EU/Croatia: European Union foreign ministers are today to postpone the start of EU membership talks with Croatia, which were due to begin tomorrow.
The EU move is in protest against Zagreb's failure to co-operate fully with the United Nations war crimes tribunal by arresting Gen Ante Gotovina, who has been indicted for alleged war crimes.
At a meeting of EU ambassadors in Brussels yesterday, most member states favoured postponing the start of talks until Gen Gotovina is transferred to The Hague for trial.
Only Croatia's neighbours - Austria, Hungary, Slovakia and Slovenia - were in favour of starting talks tomorrow.
Danish foreign minister Per Stig Moeller said the Croatian case set an important precedent for the EU's relationship with other Balkan countries.
"If you say it's not that important, it will be difficult to demand continued efforts to hunt down Mladic and Karadzic . . . We have to be consistent. There are a number of people who have been handed over or have surrendered. They would feel like fools," he said.
The start of accession talks requires the unanimous approval of all 25 EU member states.
Croatian prime minister Ivo Sanader says that Gen Gotovina is no longer in Croatia and insists his government has been co-operating fully with the war crimes tribunal. Croatia has frozen Gen Gotovina's financial assets, but the EU has made it clear that the move is not enough to prevent a postponement of membership talks.
"We are prepared to start the negotiations. Croatia is co-operating fully with the UN war crimes tribunal. But we cannot arrest Ante Gotovina. He is not in Croatia," Mr Sanader said.
Carla del Ponte, the UN's chief war crimes prosecutor, has sent the EU two reports in recent weeks which are highly critical of the Croatian authorities, whom she accuses of hindering efforts to track down Gen Gotovina.
Ms del Ponte's spokeswoman, Florence Hartmann, said: "There is no change in our assessment of co-operation. The authorities are not demonstrating the will to arrest Gotovina."
Gen Gotovina went on the run shortly before he was indicted by the UN war crimes tribunal in 2001 and is believed to have been hiding in Croatia or in Bosnia-Herzegovina.
Prosecutors want to put him on trial for his role in Operation Storm, a 1995 offensive during which Croatian forces recaptured the Serbian-controlled enclave of Knin. About 150 Serbian civilians were killed during the offensive and hundreds of others are still missing.
Gen Gotovina is accused of murder, plunder, deportation and persecution on political, ethnic and religious grounds.
The war crimes tribunal estimates that 280,000 Serbs were driven out of Croatia during the Yugoslav wars of the 1990s.
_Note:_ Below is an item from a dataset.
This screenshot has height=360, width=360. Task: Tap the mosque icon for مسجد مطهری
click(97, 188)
Most of them have not returned to their homes.
The EU is unlikely to set a new date for the start of membership talks with Croatia, but it could reaffirm its willingness to begin talks as soon as Zagreb shows it is co-operating fully with the war crimes tribunal.
Serbian foreign minister Vuk Draskovic, on a visit to Brussels, said that his country had understood the message.
"We understood very clearly that Serbia and Montenegro cannot even think about . . . approaching the European Union until transferring to The Hague all the indictees, including Gen Mladic," he said.